Loan Term Market Share
Distribution of mortgage loan terms in 2024, showing percentage of borrowers choosing each term length.
| Loan Term | 2024 Value |
|---|---|
| % of mortgages using a 30-year term (360 months) | 89.22% |
| % of mortgages using a 15-year term (180 months) | 3.22% |
| % of mortgages using a term other than 30 or 15 years | 7.56% |
30-Year vs 15-Year Mortgage Rates
Since 2000, 15-year mortgage rates have averaged 0.614 percentage points below 30-year mortgages.

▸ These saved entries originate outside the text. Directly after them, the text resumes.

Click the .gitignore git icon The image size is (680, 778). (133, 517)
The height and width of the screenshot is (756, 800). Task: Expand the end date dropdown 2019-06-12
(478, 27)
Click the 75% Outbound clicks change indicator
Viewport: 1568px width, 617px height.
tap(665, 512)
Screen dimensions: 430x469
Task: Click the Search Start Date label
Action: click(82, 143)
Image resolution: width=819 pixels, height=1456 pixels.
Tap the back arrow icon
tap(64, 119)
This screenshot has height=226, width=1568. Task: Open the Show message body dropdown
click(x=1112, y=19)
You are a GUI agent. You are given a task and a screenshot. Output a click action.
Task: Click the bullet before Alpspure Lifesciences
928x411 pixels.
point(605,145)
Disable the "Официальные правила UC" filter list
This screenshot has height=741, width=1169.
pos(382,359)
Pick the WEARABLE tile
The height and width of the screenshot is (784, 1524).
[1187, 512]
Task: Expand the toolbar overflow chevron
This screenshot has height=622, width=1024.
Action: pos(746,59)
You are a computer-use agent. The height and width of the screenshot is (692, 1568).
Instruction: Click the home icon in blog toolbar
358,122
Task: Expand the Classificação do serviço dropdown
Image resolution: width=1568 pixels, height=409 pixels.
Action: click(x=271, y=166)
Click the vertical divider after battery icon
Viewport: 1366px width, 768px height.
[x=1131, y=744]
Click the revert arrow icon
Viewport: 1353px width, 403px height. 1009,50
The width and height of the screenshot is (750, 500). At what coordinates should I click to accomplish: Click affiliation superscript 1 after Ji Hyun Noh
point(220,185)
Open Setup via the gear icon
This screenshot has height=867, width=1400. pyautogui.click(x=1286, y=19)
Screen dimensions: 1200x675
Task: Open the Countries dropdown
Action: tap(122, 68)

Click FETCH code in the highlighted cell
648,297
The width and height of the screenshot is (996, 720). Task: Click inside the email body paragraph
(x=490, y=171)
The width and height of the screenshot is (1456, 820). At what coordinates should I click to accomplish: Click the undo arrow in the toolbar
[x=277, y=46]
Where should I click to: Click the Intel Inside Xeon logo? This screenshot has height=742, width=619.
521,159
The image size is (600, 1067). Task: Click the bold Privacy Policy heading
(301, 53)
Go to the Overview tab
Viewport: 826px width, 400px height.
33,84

Spreads have been smallest during periods of economic contraction, and largest during periods of economic growth.
30-Year / 15-Year Mortgage Rate Spread
| Statistic | Amount | Date(s) |
|---|---|---|
| Average spread since 2000 | 0.614 percentage points | — |
| Smallest spread since 2000 | 0.200 percentage points | December 4, 2008 |
| Largest spread since 2000 | 1.000 percentage points | March 20, 2014 and November 14, 2013 |
30-Year Fixed Mortgage Rate Changes
Since 1971, when Freddie Mac started tracking mortgage rate data, 30-year mortgage rates have changed an average of seven basis points per week. In many weeks, rates barely change at all. Other weeks, however, mortgage rates change a lot.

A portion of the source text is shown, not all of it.